While the benchmarks would have you believe that the system is slow and sluggish, unless you are doing something that is very hard on the processor it never felt that way. Yes, things are not as quick as an Ultrabook but tablets make due with less processing power than this. With the lack of a touch screen, it is difficult to compare the Stream 11 to a tablet, but the workload that it will handle is similar.
The Celeron N2840 carries Intel’s HD Graphics, but with far fewer cores at lower clocks than the Core parts. There are only four execution units, so graphics performance will not be even close to Ultrabooks.
This is far from a gaming system. It is possible to game on it if you keep the workload down. Light gaming, such as games in the Windows Store, had no issues running. I played through a bit of Asphalt 8 and performance was excellent.

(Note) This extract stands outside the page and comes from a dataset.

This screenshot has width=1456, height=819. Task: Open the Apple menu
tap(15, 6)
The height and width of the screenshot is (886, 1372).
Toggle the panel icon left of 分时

Our normal laptop workload for gaming consists of rather demanding titles such as Bioshock Infinite and Tomb Raider, but those would not even crack 30 FPS on the Haswell based Yoga 2 Pro. To get a feeling for a lighter game, I installed League of Legends.
The game was very playable, although settings must be turned down. The default medium settings would give around 30 FPS (measured with FRAPS) and very low produced 60 FPS with V-Sync disabled. Light games such as these can be played assuming you are OK with the graphics being set lower.
Overall performance is very low for a laptop, with the capabilities coming in closer to that of a tablet. Light workloads are the name of the game for a $199 laptop. If you need more processing power, you will likely need to spend a bit extra.